Par une ordonnance du 16 mars 2026, le juge des référés du tribunal administratif de Strasbourg relève qu’il existe un doute sérieux sur la décision du préfet.

Il se fonde sur un rapport de l’inspection des ICPE de décembre 2025 constatant la situation de non-conformité (nombre de points de rejets atmosphériques et localisation des de zones chargement extérieures) pour juger que l’exploitant n’a pas remédié à ces manquements, de nature à porter atteinte aux conditions de vie de la requérante (voisine), notamment à sa santé. Il reconnait à ce titre également l’urgence à intervenir.

Le juge des référés enjoint donc au préfet de la Moselle de réexaminer la demande de sanctions de la société dans un délai de deux mois.

Le second moyen tendant à demander au préfet de soumettre l’installation au régime de l’autorisation au titre des ICPE n’est pas retenu, étant jugé que les conditions de ce régime ne sont pas réunies par l’installation en cause.

Zoom Altes :

D’une part, si le juge des référés, eu égard à son office restreint (art. L. 511-1 CJA), ne peut pas prononcer lui-même des sanctions, il peut toutefois contraindre le préfet à réexaminer la demande d’un voisin tendant à sanctionner l’exploitant pour ses manquements.

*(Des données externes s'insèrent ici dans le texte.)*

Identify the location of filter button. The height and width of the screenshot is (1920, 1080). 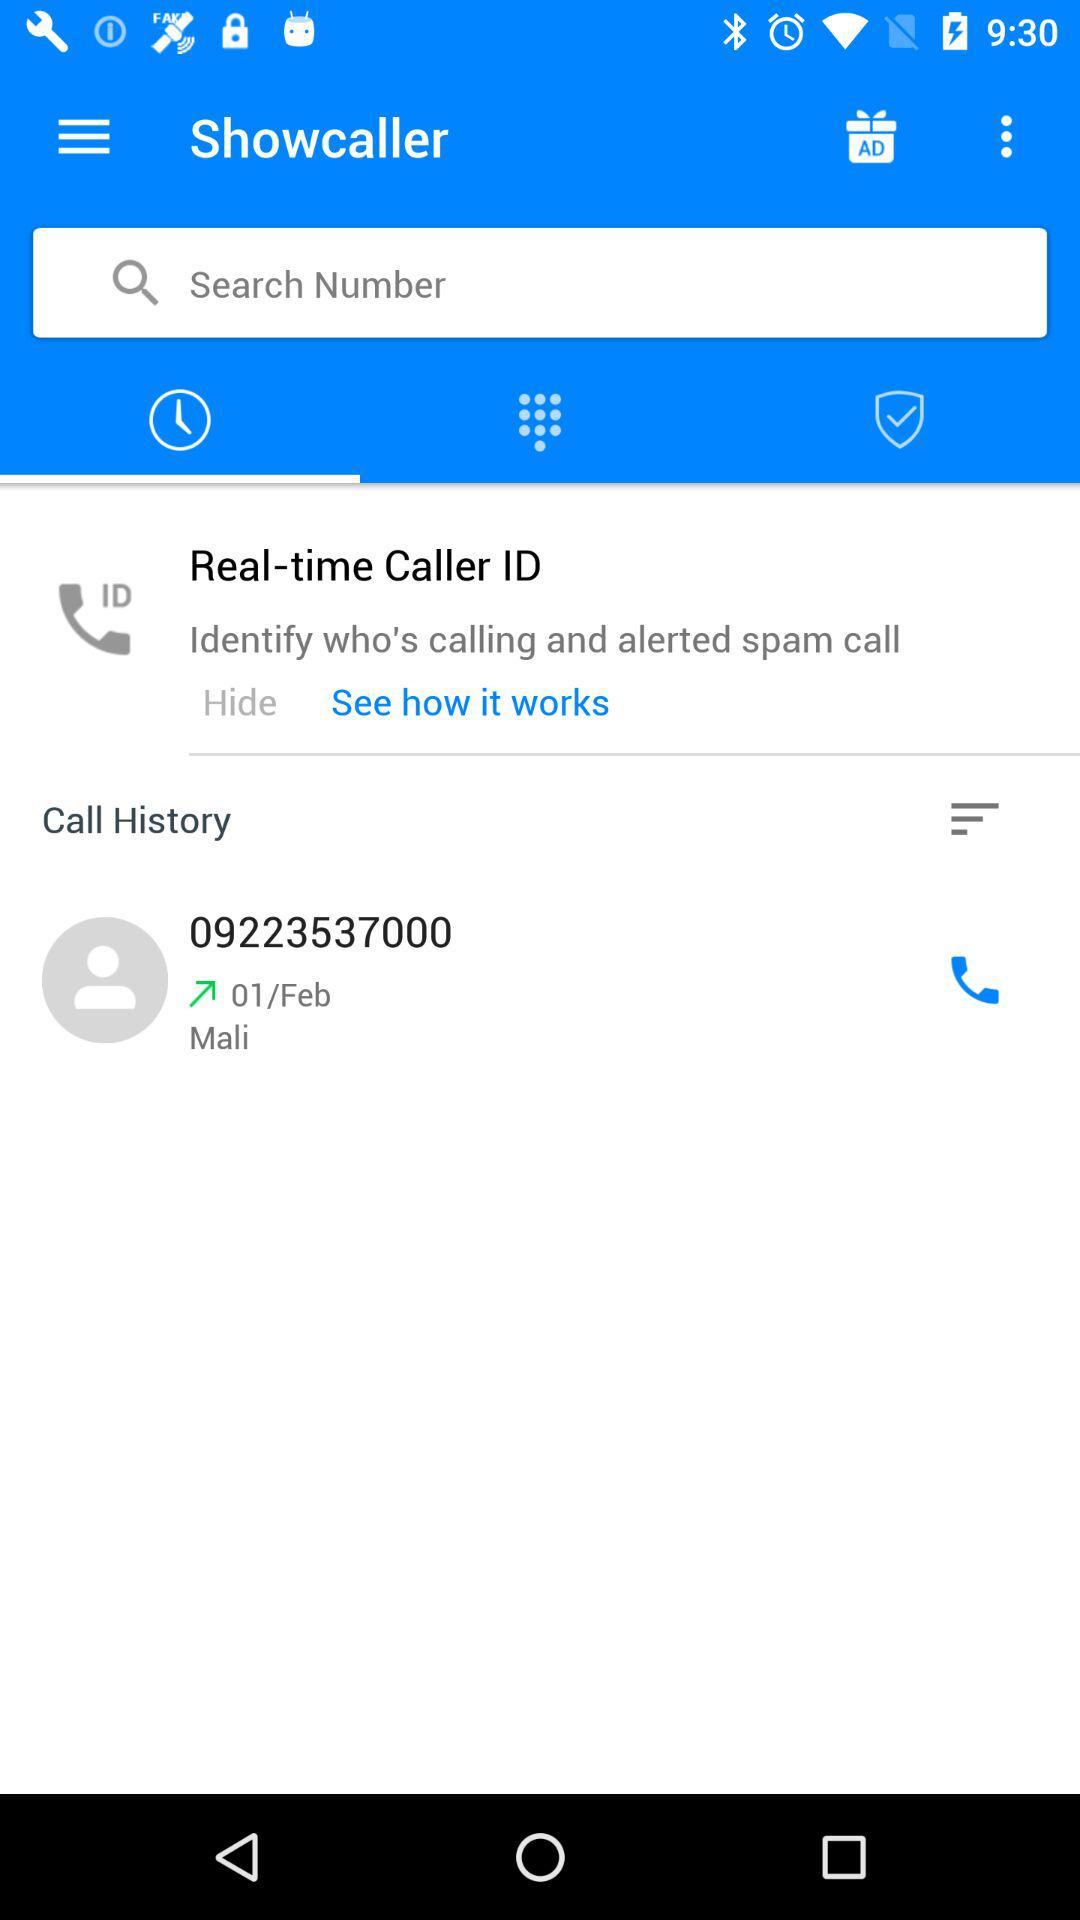
(974, 819).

D’autre part, lorsque l’exploitant d’une ICPE est mis en demeure par le préfet de respecter des prescriptions, il doit soit s’y conformer soit les contester. Autrement, l’exploitant s’expose à des sanctions administratives (amende, consignation,..), y compris en cas d’inertie de l’administration.

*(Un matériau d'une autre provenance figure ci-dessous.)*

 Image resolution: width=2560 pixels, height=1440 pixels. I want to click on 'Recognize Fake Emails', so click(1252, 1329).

Inventaires faune-flore : quand deviennent-ils caducs ?

Inventaires faune-flore : quand deviennent-ils caducs ?

Dans un arrêt du 26 novembre 2025 (n°23DA01823 – jurisprudence cabinet), la Cour administrative d’appel de Douai a jugé qu’un porter à connaissance relatif à un projet de parc éolien fondé sur les études initiales faune-flore réalisées 10 ans plus tôt, ne caractérise pas – en soi – une insuffisance. Pour écarter l’obsolescence invoquée par les adversaires, la Cour adopte une appréciation in concreto et constate que :

1/ les modifications apportées au projet n’impliquent pas de modification de la zone d’implantation (éoliennes déplacées de quelques mètres)

2/ deux ans avant le porter à connaissance, le dossier a fait l’objet d’une actualisation dans le cadre de la régularisation dans le prétoire de l’arrêté initial (ordonnée à la suite d’une autre action des mêmes adversaires), permettant de confirmer l’absence d’évolution de la zone d’implantation.

La Cour écarte donc le moyen des requérants tenant à un changement de circonstance de fait (voir égal. CAA Douai, 5 novembre 2025, n° 22DA01648 ou encore CAA Douai, 9 juillet 2025, n° 21DA00885).

Zoom du cabinet ALTES : attention, les inventaires faune-flore sont désormais caducs au-delà de 5 ans

Depuis le 14 août 2025, les inventaires faune-flore requis dans le cadre d’un dossier ont une durée de validité limitée à cinq ans. Au-delà, ils sont caducs (article R. 411-21-4 du code de l’environnement).

Cela peut par exemple affecter le Porter-à-connaissance pour le repowering d’un parc éolien, si les inventaires initiaux ont été achevés plus de cinq ans auparavant.

Cette évolution normative modifie substantiellement la grille d’analyse : si la jurisprudence a pu, jusqu’ici, valider au cas par cas des dossiers reposant sur des inventaires anciens en prenant en compte les circonstances propres au projet, la réglementation limité désormais la marge d’appréciation du juge en imposant un délai contraint.

Ainsi, les porteurs de projet devront systématiquement s’assurer de la validité des inventaires faune-flore initiaux (et le cas échéant anticiper leur actualisation) avant le dépôt d’un dossier pour lequel ils sont requis.